Copy the listing below verbatim, line by line, without the pictures.

+---+

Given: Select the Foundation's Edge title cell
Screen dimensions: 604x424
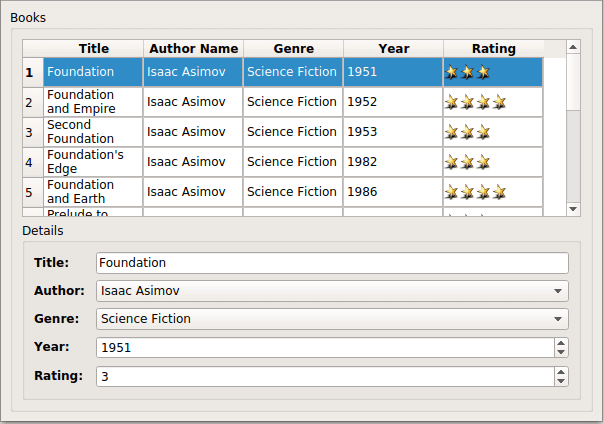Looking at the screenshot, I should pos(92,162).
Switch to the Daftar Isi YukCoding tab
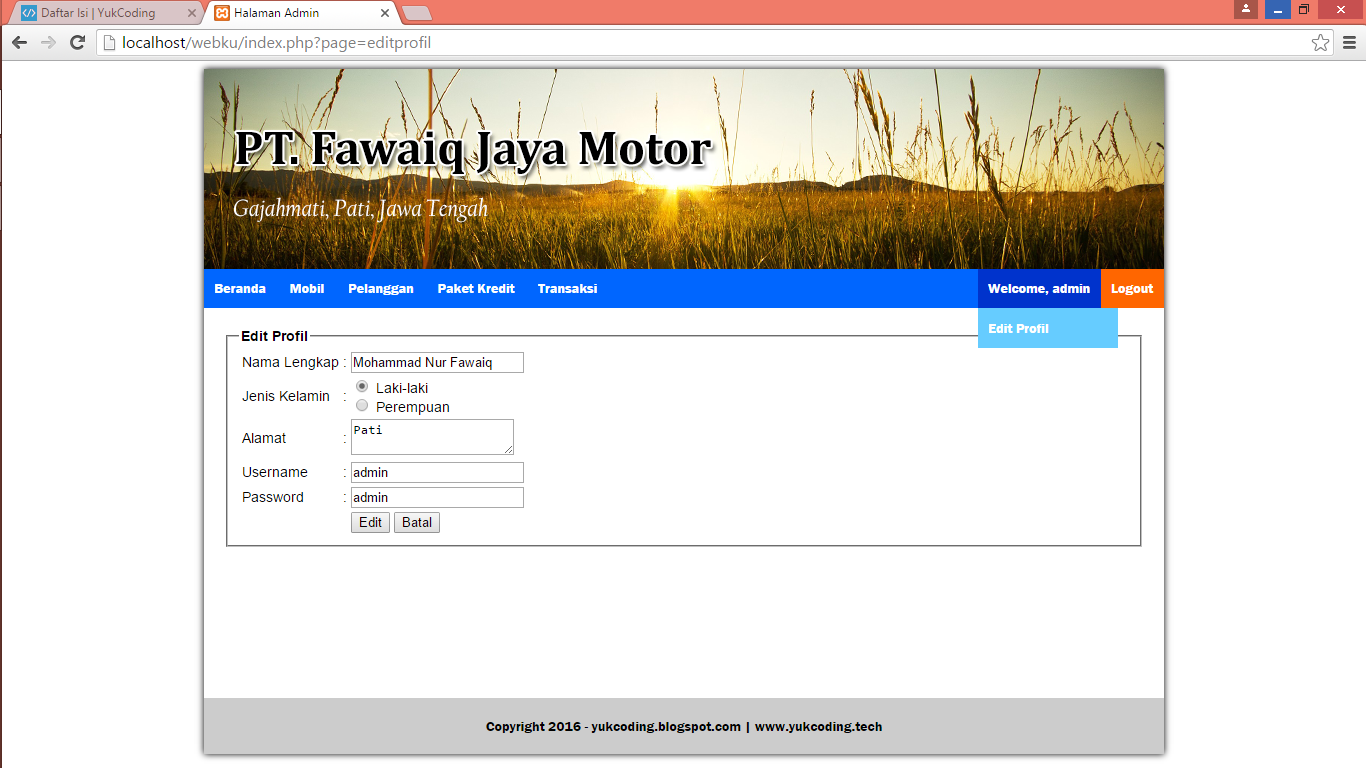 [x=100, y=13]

+---+

Right answer
Given: Select the Foundation's Edge title cell
Screen dimensions: 604x424
Looking at the screenshot, I should pos(92,162).
Switch to the Daftar Isi YukCoding tab
 [x=100, y=13]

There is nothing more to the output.